Collected data
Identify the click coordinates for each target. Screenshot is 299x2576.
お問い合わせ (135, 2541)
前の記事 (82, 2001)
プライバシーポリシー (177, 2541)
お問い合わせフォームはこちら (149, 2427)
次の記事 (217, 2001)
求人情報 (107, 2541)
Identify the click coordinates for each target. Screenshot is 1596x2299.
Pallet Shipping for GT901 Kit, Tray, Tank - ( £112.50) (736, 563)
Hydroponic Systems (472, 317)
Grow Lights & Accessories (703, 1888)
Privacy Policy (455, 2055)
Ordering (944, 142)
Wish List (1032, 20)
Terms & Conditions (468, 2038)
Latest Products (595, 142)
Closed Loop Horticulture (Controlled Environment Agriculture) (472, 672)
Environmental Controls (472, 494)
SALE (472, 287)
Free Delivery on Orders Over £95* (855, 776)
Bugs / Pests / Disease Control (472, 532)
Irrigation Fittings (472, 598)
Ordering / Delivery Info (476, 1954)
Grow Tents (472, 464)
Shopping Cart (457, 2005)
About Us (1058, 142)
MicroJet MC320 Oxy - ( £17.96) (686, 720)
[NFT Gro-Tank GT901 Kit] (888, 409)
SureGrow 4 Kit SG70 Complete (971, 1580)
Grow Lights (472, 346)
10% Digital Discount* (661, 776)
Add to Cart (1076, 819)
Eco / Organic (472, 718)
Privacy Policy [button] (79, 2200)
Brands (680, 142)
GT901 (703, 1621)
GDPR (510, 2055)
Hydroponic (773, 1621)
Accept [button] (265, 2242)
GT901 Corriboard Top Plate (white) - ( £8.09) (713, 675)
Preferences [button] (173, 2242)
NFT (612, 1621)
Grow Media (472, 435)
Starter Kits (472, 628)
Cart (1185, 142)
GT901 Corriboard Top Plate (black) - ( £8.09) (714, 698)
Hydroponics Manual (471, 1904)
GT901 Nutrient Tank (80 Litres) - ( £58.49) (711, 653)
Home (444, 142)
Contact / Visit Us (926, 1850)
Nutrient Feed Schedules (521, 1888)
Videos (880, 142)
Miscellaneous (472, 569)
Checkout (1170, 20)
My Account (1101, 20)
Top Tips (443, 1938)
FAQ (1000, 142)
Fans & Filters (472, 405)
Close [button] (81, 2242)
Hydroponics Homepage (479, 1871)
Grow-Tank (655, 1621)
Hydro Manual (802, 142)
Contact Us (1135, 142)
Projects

→ **WORK REQUIRED**
Transcribe exactly, and only, the lines from the one bearing "FAQ (1000, 142)" through the last line of the entries, counting both.

→ **EXERCISE SOLUTION**
FAQ (1000, 142)
Fans & Filters (472, 405)
Close [button] (81, 2242)
Hydroponics Homepage (479, 1871)
Grow-Tank (655, 1621)
Hydro Manual (802, 142)
Contact Us (1135, 142)
Projects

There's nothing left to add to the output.